Le Bureau d'enquêtes et d'analyses (BEA), chargé de l'enquête sur le crash de l'A330 d'Air France, a recommandé jeudi de changer les normes de certification des sondes Pitot, jetant une nouvelle ombre sur la fiabilité de ces instruments défectueux sur l'appareil accidenté.
"Nous avons toujours dit que les sondes Pitot étaient un des facteurs dans la chaîne d'événements qui avaient pu conduire à l'accident, mais cela ne pouvait pas être la seule cause", a déclaré le directeur du BEA Jean-Paul Troadec, lors d'un point presse au Bourget, après avoir rencontré des familles de victimes.
Les Pitot servent à mesurer la vitesse de l'avion par rapport à l'air, un élément essentiel à la conduite du vol. Plus de six mois après la catastrophe du Rio-Paris, qui a fait 228 morts le 1er juin, le BEA émet ainsi ses premières recommandations de sécurité.
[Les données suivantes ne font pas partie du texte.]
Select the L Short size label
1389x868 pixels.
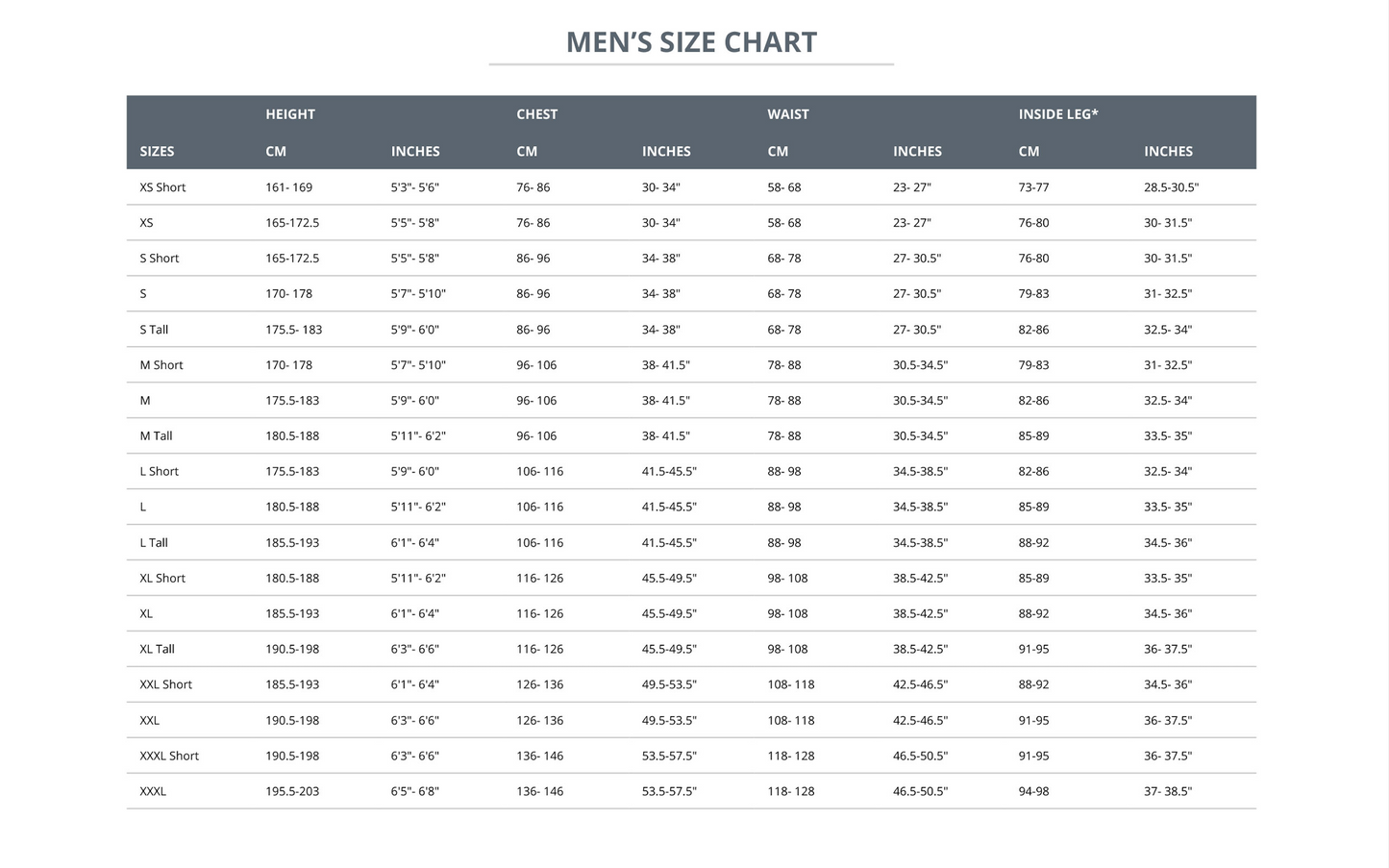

"La recommandation que nous faisons aujourd'hui consiste à améliorer encore la certification des sondes Pitot, et même si on a eu un certain nombre d'incidents avec ces sondes" en dehors du crash de l'AF447, "tous ces incidents ont été contrôlés par l'équipage et on est revenu à des conditions de vol normales", a-t-il commenté.
Dans son deuxième rapport d'étape diffusé jeudi, le BEA estime que "les tests destinés à la validation des sondes Pitot ne paraissent pas adaptés aux vols à haute altitude", notamment en matière de température. Les avions volent aujourd'hui plus haut qu'il y a 25 ans.
Le BEA recommande donc à l'AESA (Agence européenne de sûreté aérienne) "de faire conduire des études pour déterminer avec une précision suffisante la composition des masses nuageuses à haute altitude" soit entre 33.000 et 37.000 pieds (10.000 à 12.000 mètres) "et, en liaison avec les autres autorités de réglementation, de faire évoluer, à partir des résultats obtenus, les critères de certification".
L'AESA "va soutenir" la recommandation du BEA, jugeant qu'il faut "adapter" la réglementation, a déclaré un porte-parole à l'AFP. L'organisme propose "une conférence internationale" au cours de "la seconde partie de 2010" portant sur "les effets potentiels du climat sur l'aviation".
"Si la certification change, les constructeurs de sondes et d'avions prendront en compte ces nouvelles normes", a réagi un porte-parole de l'avionneur européen Airbus.
Cette recommandation intervient alors que Airbus le 31 juillet, l'AESA, le 10 août, puis le Bureau américain de la sécurité des transports (NTSB) le 2 septembre, avaient ordonné aux compagnies aériennes le remplacement sur leurs Airbus A330 et A340 des sondes Pitot du groupe français Thales par des sondes produites par l'américain Goodrich.
Ce sont des sondes Thales qui étaient défectueuses lors du crash Rio-Paris.
Le BEA continue à estimer qu'"en l'absence de données issues des enregistreurs de vol, de l'essentiel des éléments de l'avion et de tout témoignage sur le vol, les circonstances exactes de l'accident et a fortiori ses causes, ne sont toujours pas déterminées".
Il affirme que l'avion n'a pas connu de "dépressurisation en vol" et était "probablement entier à l'impact". "Au résultat des autopsies, la cause du décès est très vraisemblablement le choc de l'appareil avec la mer", a dit M. Troadec.
Le BEA répertorie 32 incidents survenus sur des A330-A340 entre le 12 novembre 2003 et le 1er juin 2009, provoqués par des vitesses erronées communiquées par des sondes Pitot --Thales, et dans un cas, Goodrich-- dans des "conditions décrites comme givrantes" par l'équipage.
Une troisième phase de recherches de l'épave doit commencer en février et devrait durer trois mois.